I'm glad I'm not the only wussy shepherd -I thought I was the only one putting my flock up each night. I too have a young LGD who I'm waiting to grow up (I'm wishing I had got an older mature one). I hear the coyotes every night and I would feel terrible if I left the sheep out and one got killed.

We clean only when it gets really dirty.


----------



## Jcran (Jan 4, 2006)

We let ours deep bed through the winter then clean in the summer. However, we let last summer go and so the "boys" are coming Friday to clean out the REALLY DEEP DEEP mess. It is going to STINK in there for a day or two but they'll have an outside shed to bed in until its better. We'll sprinkle baking soda and new straw and start over, lol.


----------



## Fowler (Jul 8, 2008)

~wiping sweat off forehead~ This is all good to know, now I can stop feeling like a bad mom.


----------



## redroving (Sep 28, 2005)

**SET PROBLEM 1**
Write out the records in Block 1 below as a two-column CSV with the columns instruction and action, with one row per record. Put each field in quotation marks, replace line breaks with spaces, and omit the pictures.
The forum text and the records have no connection to each other.

**SUPPLIED MATERIAL**
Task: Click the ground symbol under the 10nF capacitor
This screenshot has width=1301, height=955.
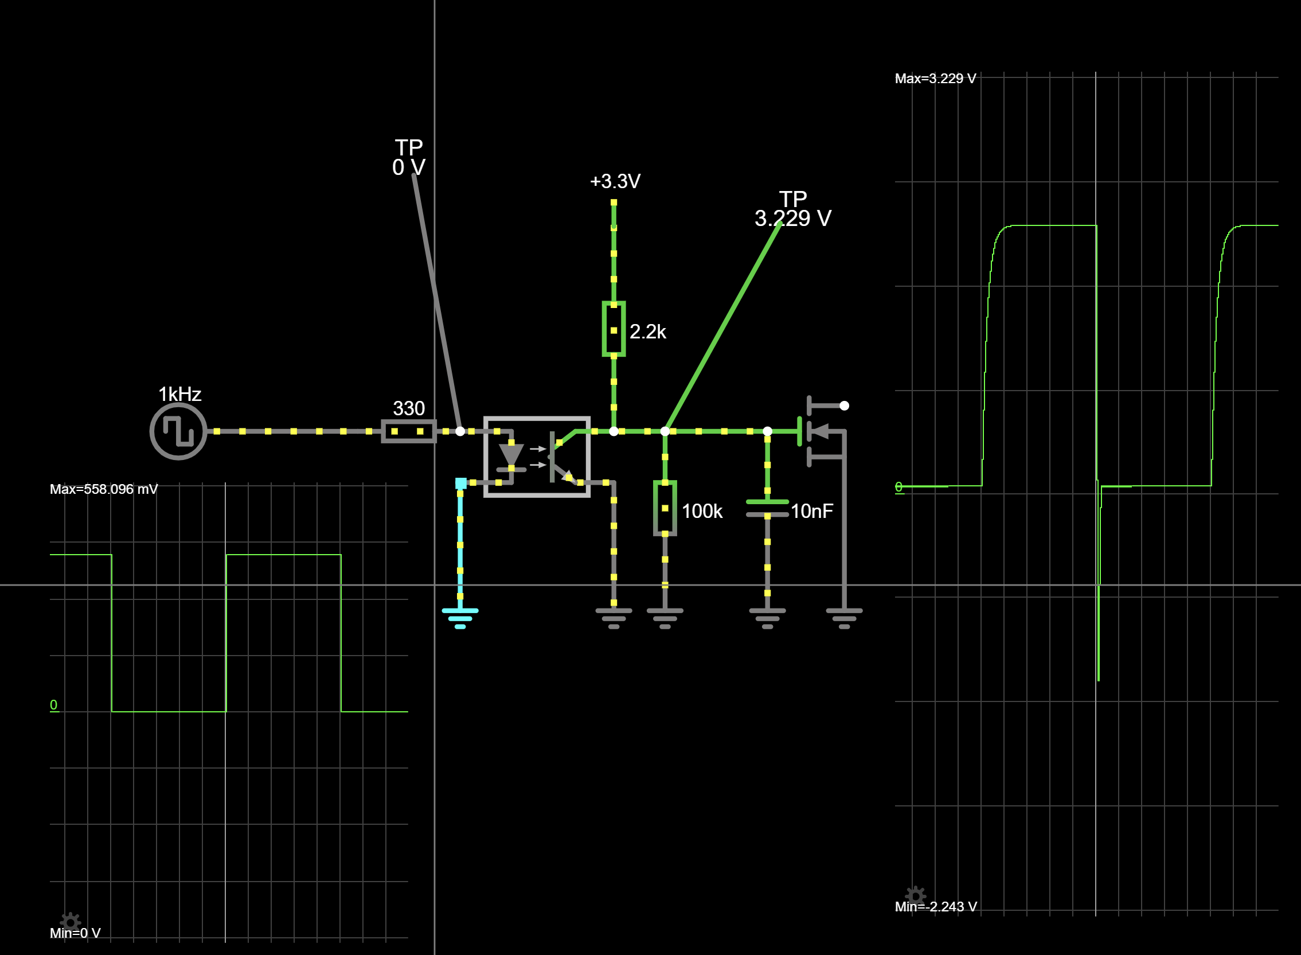Action: 767,617
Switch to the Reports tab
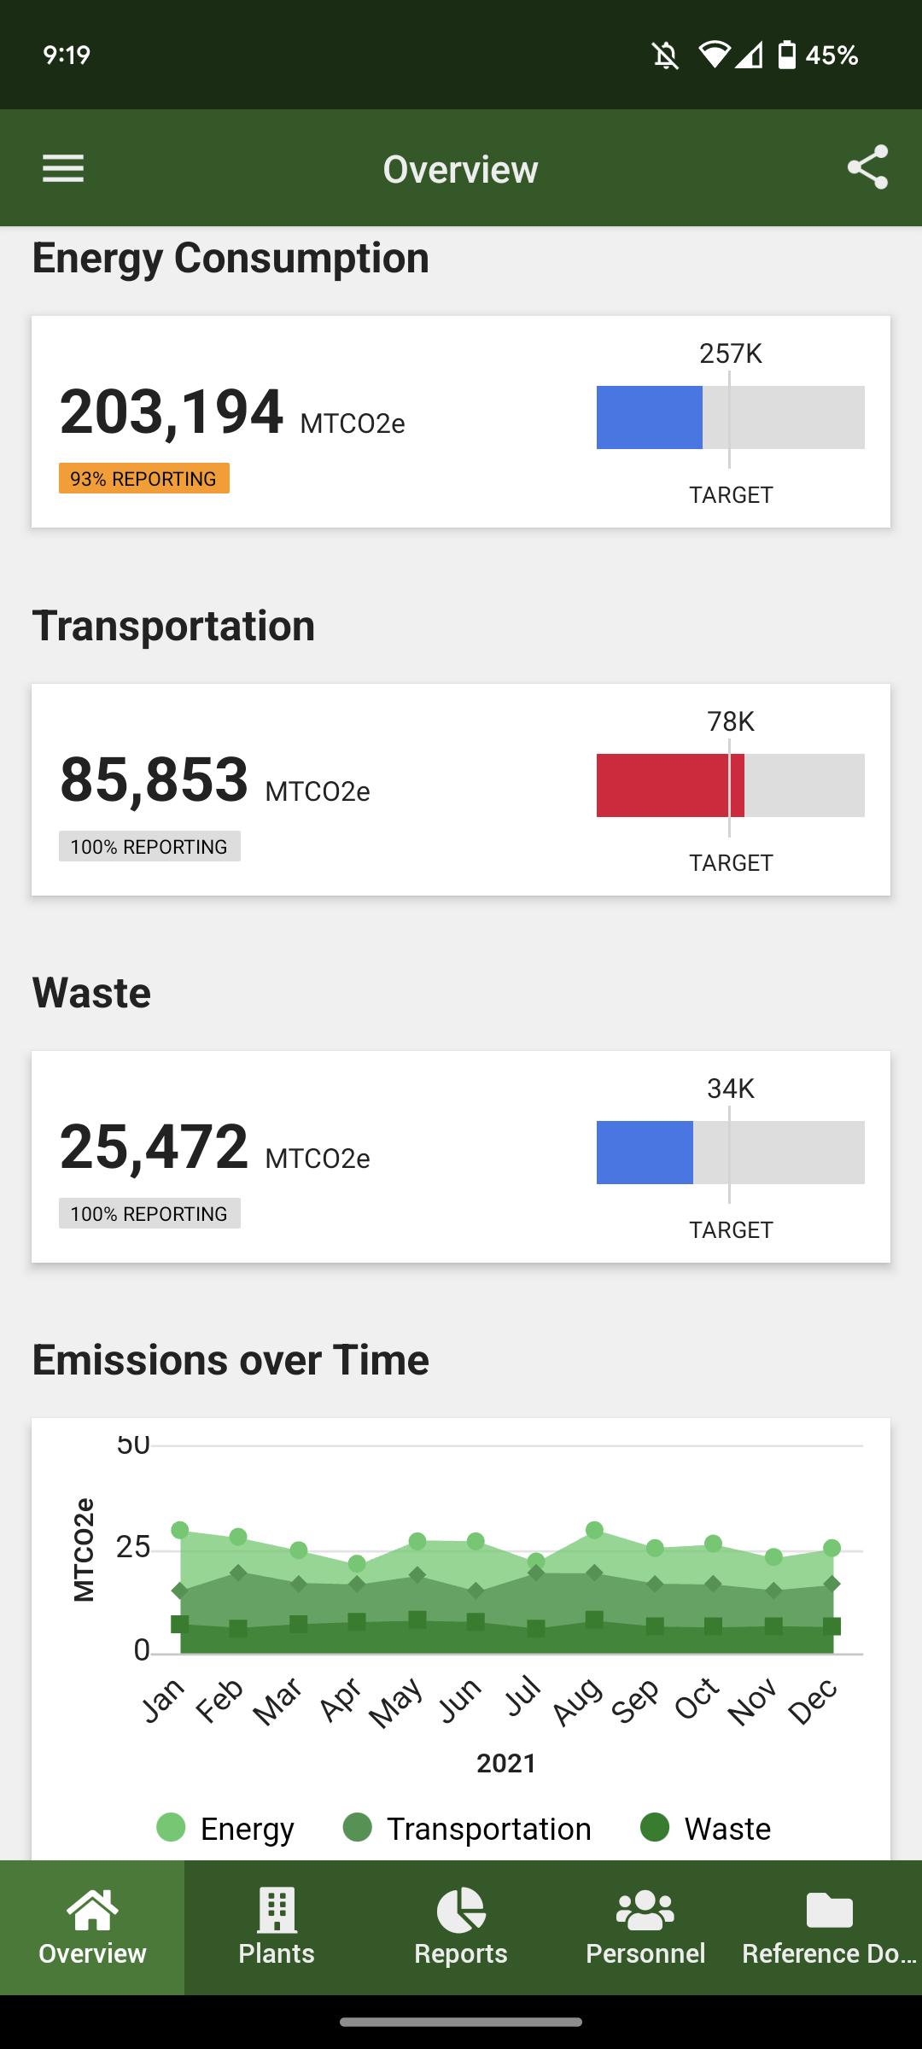 click(x=461, y=1928)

**SET PROBLEM 2**
Translate the sentence "We clean only when it gets really dirty." from the sheep-keeping thread into Spanish.

**EXPECTED ANSWER 1**
instruction,action
"Task: Click the ground symbol under the 10nF capacitor This screenshot has width=1301, height=955.","Action: 767,617"
"Switch to the Reports tab","click(x=461, y=1928)"

**EXPECTED ANSWER 2**
Limpiamos solo cuando se ensucia muchísimo.